__SOURCE INFORMATION__

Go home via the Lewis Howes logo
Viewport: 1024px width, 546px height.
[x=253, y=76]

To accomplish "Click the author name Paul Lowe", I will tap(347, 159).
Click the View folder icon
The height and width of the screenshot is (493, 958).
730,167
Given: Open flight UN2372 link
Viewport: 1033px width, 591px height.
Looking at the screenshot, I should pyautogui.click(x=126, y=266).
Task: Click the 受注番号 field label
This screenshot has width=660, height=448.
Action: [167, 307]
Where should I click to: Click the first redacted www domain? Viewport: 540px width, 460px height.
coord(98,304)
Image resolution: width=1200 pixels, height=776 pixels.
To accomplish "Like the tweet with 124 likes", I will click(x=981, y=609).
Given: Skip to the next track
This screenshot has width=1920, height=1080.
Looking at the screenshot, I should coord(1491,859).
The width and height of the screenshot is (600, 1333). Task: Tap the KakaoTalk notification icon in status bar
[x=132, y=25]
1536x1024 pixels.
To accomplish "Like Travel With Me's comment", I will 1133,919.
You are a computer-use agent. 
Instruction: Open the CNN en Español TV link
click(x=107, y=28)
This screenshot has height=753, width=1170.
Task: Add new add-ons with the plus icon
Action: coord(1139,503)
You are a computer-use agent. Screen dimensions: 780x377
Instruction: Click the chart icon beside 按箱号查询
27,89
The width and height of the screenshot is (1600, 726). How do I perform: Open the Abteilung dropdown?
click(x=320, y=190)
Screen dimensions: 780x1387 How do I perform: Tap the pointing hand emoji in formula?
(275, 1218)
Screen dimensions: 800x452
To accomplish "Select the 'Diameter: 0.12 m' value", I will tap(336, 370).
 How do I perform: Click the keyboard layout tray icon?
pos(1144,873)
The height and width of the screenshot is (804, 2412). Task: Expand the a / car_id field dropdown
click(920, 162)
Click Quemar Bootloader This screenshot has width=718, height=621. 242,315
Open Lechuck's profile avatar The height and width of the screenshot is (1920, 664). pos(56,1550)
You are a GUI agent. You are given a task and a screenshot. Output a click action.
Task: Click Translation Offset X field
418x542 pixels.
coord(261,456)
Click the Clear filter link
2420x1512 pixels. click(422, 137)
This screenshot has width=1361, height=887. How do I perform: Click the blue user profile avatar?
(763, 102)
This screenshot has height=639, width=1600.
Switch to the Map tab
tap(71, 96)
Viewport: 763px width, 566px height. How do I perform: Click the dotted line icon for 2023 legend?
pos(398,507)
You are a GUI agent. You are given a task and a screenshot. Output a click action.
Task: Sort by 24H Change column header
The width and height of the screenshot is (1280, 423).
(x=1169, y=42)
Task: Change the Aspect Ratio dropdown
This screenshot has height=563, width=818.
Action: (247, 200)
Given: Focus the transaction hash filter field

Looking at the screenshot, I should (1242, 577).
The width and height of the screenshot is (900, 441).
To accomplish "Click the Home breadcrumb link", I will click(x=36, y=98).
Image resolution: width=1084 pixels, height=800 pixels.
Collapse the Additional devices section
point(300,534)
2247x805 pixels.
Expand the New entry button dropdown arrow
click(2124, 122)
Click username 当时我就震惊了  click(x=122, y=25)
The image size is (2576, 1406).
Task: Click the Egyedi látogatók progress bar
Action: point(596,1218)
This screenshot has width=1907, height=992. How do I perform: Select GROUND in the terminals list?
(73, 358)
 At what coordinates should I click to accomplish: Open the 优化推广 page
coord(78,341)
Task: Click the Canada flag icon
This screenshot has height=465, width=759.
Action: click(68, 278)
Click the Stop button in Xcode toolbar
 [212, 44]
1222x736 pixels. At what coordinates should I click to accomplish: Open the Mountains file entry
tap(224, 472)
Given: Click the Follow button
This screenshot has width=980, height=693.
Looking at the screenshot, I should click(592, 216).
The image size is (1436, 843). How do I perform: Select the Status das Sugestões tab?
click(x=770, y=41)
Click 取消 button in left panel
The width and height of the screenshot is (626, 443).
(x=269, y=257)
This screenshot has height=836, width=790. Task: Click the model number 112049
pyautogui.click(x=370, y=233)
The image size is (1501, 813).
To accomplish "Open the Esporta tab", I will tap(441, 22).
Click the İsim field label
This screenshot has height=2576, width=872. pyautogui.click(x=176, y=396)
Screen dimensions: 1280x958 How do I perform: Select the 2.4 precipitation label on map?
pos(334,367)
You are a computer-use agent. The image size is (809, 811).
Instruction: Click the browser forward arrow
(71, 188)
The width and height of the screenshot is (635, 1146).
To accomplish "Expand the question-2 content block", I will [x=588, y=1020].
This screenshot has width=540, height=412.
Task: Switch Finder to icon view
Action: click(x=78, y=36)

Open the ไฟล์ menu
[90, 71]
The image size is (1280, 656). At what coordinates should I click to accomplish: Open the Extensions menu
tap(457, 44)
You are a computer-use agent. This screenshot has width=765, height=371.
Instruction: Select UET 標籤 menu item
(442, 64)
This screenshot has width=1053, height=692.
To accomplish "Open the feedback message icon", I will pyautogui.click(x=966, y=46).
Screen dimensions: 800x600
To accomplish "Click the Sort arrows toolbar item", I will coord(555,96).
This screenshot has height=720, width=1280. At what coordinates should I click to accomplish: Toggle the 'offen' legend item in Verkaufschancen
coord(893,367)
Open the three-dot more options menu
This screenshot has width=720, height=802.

__WORK INSTRUCTIONS__
Using the data above, copy each line that contains "Sort".

__RESPONSE AREA__
Task: Sort by 24H Change column header
To accomplish "Click the Sort arrows toolbar item", I will coord(555,96).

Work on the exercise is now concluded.